* [EXTRACTED DATA]
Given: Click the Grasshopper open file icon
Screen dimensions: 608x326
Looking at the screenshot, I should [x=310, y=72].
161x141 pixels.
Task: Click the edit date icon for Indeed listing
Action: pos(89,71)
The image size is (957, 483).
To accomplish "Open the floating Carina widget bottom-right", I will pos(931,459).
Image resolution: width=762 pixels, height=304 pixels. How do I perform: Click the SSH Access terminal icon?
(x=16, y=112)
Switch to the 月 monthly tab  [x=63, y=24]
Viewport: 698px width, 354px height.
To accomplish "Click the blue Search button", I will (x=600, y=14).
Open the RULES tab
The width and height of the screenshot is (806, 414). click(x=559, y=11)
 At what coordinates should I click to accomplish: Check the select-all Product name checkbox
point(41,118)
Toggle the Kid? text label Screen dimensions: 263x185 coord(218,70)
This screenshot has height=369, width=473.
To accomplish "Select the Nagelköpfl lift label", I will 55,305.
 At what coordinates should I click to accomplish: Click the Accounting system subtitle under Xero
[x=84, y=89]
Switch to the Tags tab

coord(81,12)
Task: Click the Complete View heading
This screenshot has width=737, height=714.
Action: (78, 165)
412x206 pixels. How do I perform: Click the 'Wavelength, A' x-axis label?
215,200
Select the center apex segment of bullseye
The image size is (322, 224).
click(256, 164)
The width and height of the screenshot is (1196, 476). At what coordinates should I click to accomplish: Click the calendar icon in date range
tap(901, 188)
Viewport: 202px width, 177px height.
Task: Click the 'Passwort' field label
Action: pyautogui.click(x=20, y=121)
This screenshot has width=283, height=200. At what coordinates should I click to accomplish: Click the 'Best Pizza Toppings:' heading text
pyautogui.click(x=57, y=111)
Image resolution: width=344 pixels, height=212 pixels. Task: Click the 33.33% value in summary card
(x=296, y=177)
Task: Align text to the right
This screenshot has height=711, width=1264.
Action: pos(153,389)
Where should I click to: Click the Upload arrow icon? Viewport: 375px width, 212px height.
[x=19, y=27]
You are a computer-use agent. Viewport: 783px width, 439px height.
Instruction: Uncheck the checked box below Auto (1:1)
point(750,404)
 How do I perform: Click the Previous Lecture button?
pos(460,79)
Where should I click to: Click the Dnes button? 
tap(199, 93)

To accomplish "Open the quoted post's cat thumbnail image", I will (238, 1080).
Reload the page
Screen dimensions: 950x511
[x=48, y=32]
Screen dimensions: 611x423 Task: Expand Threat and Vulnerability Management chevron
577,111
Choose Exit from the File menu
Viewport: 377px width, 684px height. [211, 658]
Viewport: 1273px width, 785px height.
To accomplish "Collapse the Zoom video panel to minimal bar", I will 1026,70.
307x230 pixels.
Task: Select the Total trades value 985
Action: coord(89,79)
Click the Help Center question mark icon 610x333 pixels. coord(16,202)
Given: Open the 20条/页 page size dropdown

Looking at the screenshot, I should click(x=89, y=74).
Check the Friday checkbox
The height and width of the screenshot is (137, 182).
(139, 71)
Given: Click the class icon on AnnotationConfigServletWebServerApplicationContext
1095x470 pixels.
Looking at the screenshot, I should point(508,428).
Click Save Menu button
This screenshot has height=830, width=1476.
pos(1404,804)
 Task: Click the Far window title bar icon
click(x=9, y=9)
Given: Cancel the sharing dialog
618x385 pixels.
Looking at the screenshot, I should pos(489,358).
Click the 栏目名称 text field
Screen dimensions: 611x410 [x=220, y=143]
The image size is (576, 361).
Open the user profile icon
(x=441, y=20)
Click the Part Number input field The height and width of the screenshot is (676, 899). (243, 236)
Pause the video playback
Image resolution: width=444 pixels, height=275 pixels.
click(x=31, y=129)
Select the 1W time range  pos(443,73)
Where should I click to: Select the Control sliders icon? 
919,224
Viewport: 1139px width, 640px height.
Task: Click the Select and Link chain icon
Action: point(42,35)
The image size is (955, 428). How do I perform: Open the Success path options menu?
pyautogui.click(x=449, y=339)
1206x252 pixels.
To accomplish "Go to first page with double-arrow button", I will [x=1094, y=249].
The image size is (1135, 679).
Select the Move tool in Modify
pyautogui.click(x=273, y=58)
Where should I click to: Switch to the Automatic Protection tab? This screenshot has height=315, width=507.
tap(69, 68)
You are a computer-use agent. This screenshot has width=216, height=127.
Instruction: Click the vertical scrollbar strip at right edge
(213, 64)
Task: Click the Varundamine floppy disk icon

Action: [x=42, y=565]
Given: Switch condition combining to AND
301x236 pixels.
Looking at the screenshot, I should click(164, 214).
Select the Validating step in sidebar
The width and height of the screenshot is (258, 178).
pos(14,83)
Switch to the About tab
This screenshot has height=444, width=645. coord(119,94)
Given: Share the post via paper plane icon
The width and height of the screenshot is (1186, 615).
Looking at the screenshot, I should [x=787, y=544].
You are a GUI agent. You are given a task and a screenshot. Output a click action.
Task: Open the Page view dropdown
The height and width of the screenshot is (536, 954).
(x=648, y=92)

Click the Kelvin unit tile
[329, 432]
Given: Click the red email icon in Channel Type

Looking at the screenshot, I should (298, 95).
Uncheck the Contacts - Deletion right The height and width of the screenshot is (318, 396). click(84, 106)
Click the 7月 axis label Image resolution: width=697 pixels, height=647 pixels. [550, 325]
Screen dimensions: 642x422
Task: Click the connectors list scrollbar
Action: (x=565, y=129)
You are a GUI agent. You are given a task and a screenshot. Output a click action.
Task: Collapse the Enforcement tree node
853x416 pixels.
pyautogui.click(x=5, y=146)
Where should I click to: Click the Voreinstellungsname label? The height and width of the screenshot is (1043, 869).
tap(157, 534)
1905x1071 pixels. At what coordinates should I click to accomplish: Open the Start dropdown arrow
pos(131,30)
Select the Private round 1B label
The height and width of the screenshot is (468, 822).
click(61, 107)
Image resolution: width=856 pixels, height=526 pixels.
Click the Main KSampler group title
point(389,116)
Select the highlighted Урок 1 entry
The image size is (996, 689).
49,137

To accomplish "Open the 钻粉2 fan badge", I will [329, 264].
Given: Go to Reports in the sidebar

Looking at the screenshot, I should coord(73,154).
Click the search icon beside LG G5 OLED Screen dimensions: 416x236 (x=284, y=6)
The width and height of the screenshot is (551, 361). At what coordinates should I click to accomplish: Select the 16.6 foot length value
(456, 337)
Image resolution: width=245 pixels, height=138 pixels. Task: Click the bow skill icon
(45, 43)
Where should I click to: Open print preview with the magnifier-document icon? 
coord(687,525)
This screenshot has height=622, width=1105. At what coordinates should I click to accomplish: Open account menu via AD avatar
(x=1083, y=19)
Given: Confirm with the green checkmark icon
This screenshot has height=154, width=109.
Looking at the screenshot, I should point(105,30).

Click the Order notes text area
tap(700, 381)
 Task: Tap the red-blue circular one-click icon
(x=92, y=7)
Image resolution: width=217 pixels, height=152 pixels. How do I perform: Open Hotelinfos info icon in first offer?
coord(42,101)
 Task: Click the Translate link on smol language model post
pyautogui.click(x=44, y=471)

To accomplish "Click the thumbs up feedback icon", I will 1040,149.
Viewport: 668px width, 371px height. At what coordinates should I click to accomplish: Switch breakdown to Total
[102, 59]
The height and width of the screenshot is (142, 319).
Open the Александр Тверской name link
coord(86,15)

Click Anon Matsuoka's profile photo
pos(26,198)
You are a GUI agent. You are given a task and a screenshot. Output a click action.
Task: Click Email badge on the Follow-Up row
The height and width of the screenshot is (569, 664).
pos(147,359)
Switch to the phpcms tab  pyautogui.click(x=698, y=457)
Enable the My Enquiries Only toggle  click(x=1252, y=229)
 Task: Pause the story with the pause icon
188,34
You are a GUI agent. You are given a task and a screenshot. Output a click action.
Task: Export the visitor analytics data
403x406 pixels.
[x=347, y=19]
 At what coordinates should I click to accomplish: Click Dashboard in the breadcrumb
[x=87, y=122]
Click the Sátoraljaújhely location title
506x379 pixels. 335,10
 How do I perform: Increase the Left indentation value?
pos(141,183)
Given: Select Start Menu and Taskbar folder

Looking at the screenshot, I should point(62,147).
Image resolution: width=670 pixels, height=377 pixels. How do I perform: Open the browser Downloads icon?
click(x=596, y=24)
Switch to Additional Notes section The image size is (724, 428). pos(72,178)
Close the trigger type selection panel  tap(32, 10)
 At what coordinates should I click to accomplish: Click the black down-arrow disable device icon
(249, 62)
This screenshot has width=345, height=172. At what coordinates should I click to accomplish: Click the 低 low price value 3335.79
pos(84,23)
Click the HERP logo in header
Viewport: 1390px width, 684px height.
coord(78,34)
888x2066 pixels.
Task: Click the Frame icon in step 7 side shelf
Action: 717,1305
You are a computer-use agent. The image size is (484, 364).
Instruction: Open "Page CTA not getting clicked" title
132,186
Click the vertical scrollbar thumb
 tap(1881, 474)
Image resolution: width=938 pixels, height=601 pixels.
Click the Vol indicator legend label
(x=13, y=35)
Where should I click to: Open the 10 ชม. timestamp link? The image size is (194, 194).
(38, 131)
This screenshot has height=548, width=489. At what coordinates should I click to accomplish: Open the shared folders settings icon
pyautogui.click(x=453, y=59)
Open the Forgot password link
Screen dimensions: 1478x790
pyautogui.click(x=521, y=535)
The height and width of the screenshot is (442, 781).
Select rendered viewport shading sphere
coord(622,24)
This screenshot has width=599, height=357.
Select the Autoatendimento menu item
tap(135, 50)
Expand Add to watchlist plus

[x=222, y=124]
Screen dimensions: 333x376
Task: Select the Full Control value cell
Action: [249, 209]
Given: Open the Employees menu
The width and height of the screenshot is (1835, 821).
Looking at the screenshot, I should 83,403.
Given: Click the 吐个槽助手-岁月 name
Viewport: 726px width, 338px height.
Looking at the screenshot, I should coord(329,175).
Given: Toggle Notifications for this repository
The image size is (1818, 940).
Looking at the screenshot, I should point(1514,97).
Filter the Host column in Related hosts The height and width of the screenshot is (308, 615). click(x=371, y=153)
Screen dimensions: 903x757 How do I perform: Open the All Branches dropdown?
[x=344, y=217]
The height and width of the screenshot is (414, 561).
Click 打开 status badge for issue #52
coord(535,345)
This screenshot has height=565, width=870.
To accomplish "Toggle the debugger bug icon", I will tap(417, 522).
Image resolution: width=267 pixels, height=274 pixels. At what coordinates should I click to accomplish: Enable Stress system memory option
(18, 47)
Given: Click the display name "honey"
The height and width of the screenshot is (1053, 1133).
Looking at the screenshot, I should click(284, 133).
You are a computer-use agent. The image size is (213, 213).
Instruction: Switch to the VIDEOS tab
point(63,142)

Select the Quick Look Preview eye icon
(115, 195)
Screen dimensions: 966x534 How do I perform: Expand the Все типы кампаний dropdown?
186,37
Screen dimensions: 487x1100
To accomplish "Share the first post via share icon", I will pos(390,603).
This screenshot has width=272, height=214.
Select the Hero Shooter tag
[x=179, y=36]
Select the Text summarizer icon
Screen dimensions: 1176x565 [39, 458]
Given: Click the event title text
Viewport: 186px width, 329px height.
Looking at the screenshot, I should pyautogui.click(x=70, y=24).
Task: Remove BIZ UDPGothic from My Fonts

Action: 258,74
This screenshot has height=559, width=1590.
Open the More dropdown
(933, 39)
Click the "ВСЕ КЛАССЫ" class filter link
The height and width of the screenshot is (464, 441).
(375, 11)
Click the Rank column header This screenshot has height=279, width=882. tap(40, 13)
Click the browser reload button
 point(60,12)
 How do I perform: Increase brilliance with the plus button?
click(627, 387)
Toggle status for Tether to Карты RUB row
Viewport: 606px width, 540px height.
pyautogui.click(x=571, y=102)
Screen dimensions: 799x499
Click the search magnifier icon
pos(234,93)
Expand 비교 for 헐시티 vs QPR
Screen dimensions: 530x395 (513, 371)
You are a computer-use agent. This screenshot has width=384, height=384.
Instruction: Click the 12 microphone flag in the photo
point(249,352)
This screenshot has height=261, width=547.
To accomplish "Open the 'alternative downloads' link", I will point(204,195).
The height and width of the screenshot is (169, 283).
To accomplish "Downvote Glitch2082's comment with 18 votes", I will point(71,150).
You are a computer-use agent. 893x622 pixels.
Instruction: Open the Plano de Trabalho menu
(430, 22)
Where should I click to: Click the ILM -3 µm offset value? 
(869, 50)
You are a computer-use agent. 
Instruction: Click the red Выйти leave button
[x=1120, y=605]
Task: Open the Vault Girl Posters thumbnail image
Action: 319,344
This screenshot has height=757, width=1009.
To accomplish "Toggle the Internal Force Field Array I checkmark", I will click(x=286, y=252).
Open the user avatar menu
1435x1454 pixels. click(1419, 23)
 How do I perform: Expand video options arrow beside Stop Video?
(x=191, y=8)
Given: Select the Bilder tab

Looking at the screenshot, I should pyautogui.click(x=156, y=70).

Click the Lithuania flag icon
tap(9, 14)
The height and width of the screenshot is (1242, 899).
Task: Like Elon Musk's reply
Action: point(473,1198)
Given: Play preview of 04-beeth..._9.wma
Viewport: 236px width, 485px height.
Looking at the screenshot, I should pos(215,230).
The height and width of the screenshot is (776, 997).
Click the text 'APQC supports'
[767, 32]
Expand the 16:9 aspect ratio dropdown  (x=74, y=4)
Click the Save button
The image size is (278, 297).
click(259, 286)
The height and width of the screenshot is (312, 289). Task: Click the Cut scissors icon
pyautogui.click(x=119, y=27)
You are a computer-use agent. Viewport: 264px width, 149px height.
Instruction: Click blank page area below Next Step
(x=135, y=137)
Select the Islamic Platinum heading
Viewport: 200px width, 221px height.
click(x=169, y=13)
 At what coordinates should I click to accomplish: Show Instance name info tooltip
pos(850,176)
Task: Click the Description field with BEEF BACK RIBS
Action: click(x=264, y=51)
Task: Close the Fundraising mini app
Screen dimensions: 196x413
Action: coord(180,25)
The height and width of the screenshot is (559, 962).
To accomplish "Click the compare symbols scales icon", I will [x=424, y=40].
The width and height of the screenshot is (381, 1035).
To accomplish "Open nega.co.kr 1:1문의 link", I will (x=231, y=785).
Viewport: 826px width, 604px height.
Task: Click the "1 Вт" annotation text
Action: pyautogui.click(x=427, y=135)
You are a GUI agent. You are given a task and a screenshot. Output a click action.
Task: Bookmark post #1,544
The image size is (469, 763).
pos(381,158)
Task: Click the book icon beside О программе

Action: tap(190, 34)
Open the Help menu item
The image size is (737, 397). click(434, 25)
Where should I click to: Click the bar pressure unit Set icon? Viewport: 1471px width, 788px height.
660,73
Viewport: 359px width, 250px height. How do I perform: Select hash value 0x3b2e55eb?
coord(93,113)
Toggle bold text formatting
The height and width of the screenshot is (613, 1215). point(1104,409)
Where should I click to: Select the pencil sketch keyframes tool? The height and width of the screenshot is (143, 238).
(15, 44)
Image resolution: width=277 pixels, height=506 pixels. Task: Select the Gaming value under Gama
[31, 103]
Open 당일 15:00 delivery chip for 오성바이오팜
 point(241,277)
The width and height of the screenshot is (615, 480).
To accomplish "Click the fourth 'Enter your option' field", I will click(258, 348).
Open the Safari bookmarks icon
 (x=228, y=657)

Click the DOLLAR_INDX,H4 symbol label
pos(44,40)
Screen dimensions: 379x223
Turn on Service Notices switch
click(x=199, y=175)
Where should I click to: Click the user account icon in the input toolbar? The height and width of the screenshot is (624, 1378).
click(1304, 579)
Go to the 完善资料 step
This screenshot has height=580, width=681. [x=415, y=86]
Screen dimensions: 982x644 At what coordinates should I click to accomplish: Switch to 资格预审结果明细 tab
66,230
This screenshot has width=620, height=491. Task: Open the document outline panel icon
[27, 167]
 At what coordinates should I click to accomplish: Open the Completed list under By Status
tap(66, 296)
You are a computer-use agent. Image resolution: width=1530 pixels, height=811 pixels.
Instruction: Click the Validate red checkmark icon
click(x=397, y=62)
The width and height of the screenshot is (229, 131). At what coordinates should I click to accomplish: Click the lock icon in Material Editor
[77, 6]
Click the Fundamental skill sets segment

* [WORK INSTRUCTION] Copy all lines of the material above where the string "computer" occurs.

* [RESPONSE BELOW]
You are a computer-use agent. Viewport: 783px width, 439px height.
You are a computer-use agent. This screenshot has width=216, height=127.
You are a computer-use agent. The image size is (484, 364).
You are a computer-use agent. The image size is (213, 213).
You are a computer-use agent. This screenshot has width=384, height=384.
You are a computer-use agent. 893x622 pixels.
You are a computer-use agent. 
You are a computer-use agent. Viewport: 264px width, 149px height.
You are a computer-use agent. Image resolution: width=1530 pixels, height=811 pixels.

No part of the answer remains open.